* begin EXTRACTED RECORDS *

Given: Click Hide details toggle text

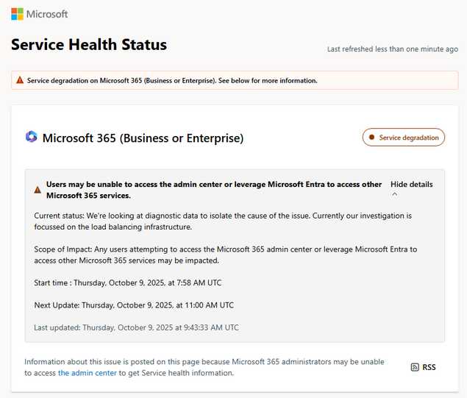Looking at the screenshot, I should tap(411, 184).
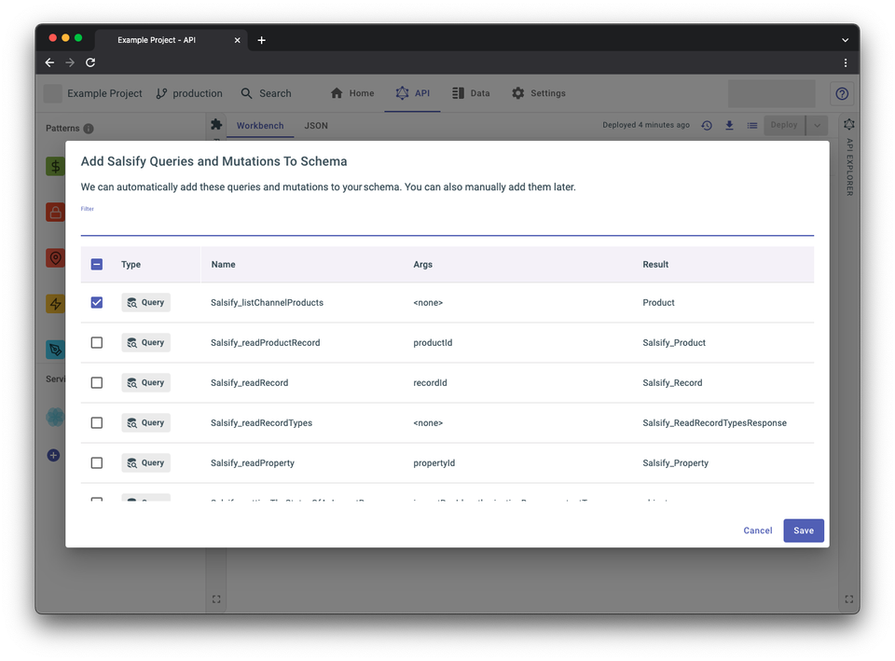This screenshot has width=895, height=661.
Task: Click the Patterns info icon
Action: [x=89, y=129]
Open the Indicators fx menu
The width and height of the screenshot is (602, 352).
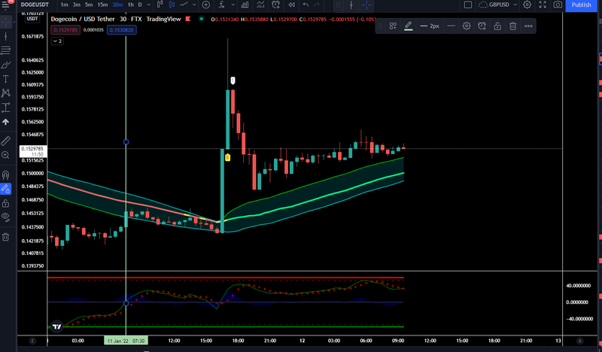221,5
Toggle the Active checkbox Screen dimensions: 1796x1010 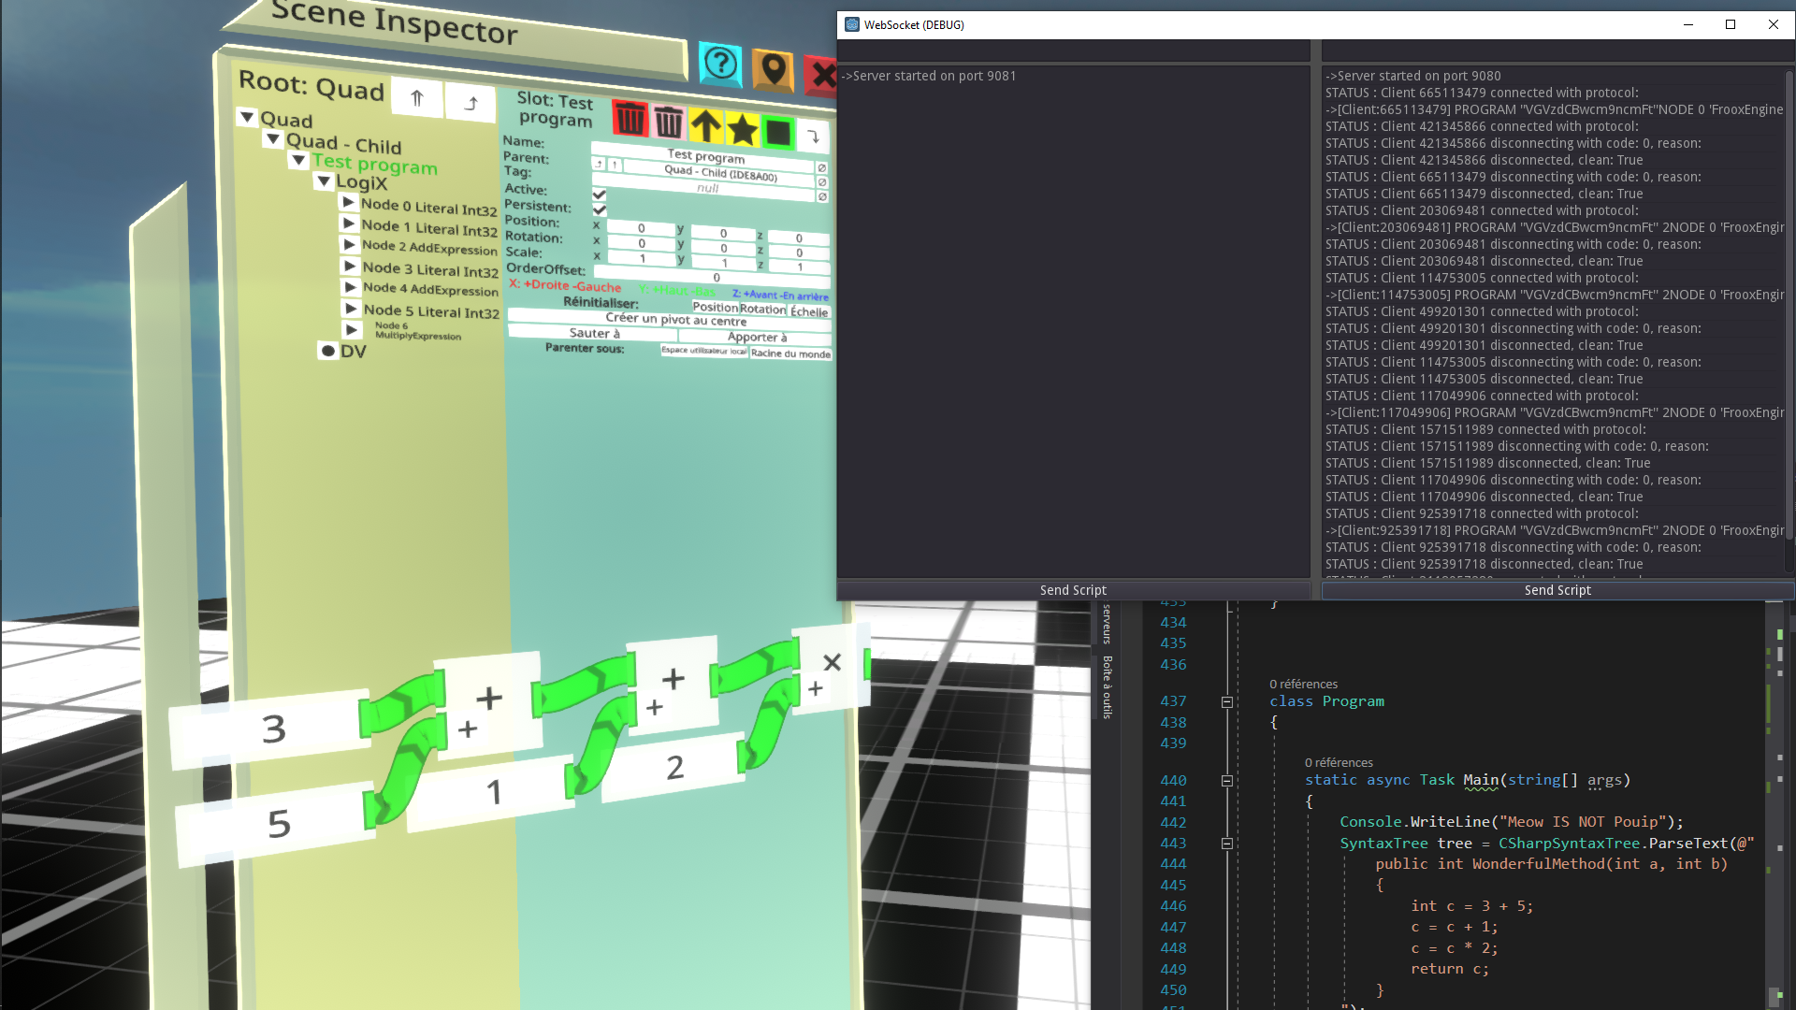pos(600,195)
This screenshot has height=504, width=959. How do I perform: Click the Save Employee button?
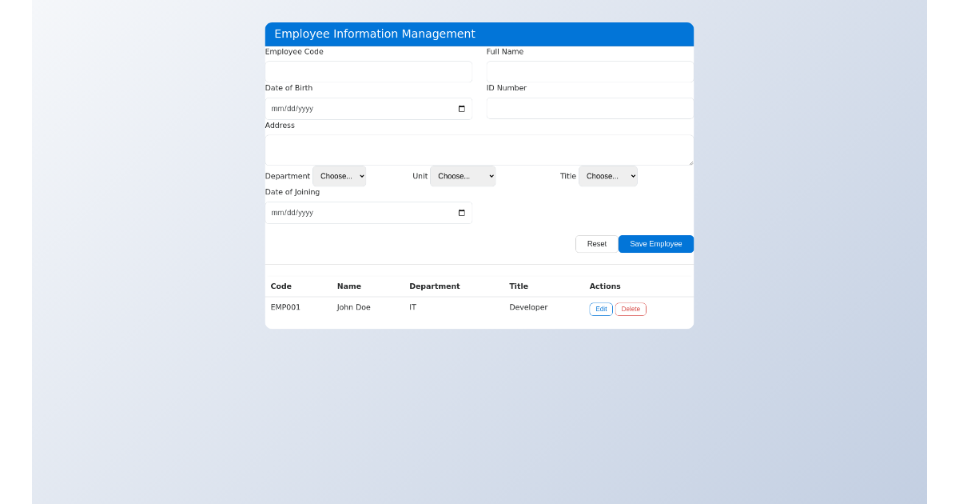(655, 244)
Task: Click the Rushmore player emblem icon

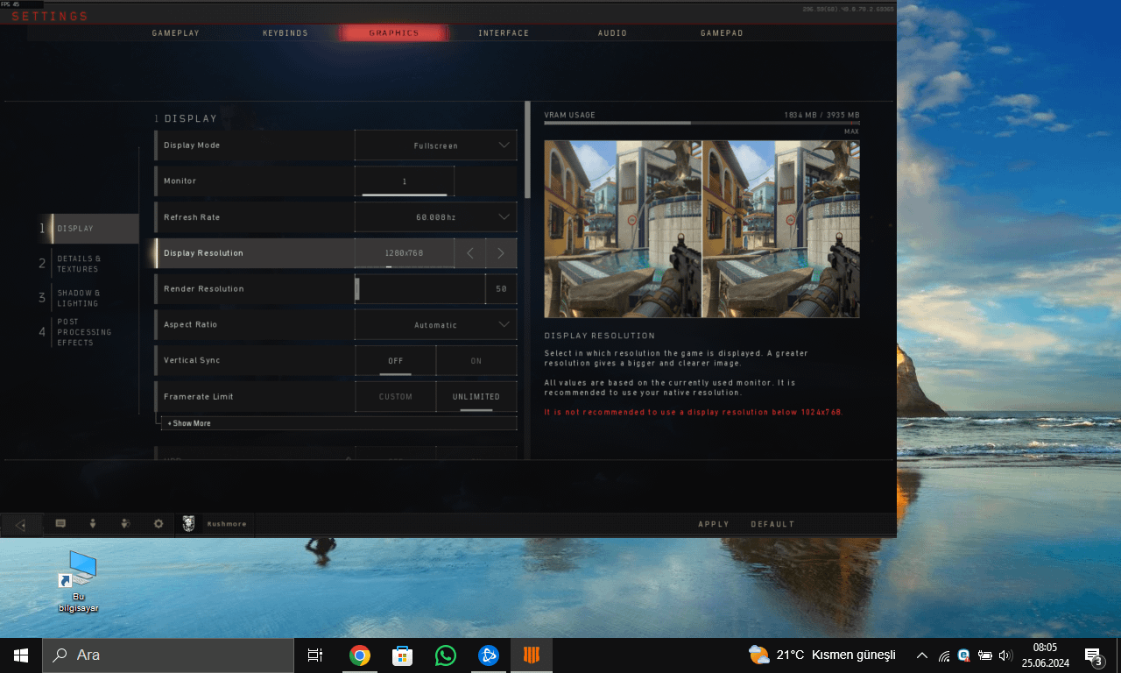Action: (x=188, y=523)
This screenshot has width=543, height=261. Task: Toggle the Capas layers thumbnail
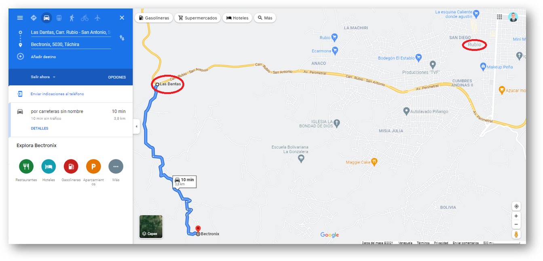point(151,226)
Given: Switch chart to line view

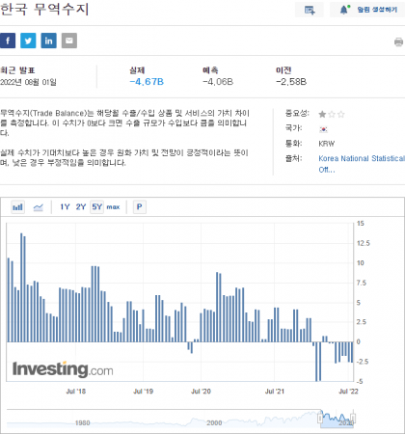Looking at the screenshot, I should [39, 207].
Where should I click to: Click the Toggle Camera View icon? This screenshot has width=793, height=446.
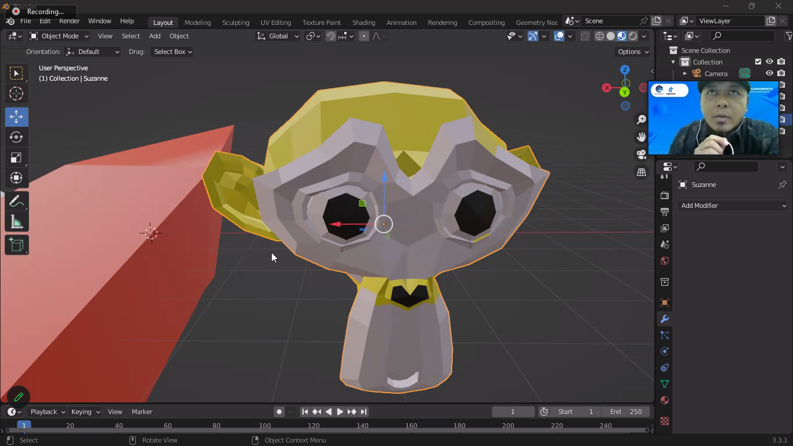click(641, 154)
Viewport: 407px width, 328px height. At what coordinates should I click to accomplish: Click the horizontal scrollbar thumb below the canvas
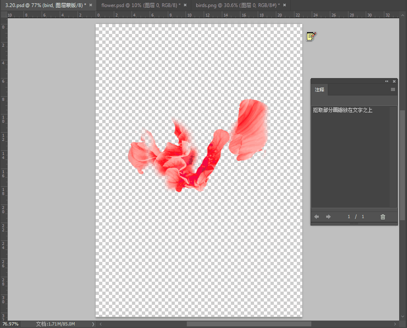(249, 324)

* end EXTRACTED RECORDS *

• _TO BE DONE_:
Copy out everything in the data above from the line containing "Task: Click the Rushmore player emblem icon" down to the line containing "Looking at the screenshot, I should [39, 207].", word for word, leaving out the pictures.

• _SOLVED EXERCISE_:
Task: Click the Rushmore player emblem icon

Action: (x=188, y=523)
This screenshot has width=543, height=261. Task: Toggle the Capas layers thumbnail
point(151,226)
Given: Switch chart to line view

Looking at the screenshot, I should [39, 207].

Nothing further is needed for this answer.